begin

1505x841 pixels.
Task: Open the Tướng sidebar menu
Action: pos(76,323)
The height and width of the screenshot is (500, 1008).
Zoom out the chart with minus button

end

(WRITTEN REQUEST): Copy every row above word for word, with nothing changed.

(EXERCISE RESULT):
1505x841 pixels.
Task: Open the Tướng sidebar menu
Action: pos(76,323)
The height and width of the screenshot is (500, 1008).
Zoom out the chart with minus button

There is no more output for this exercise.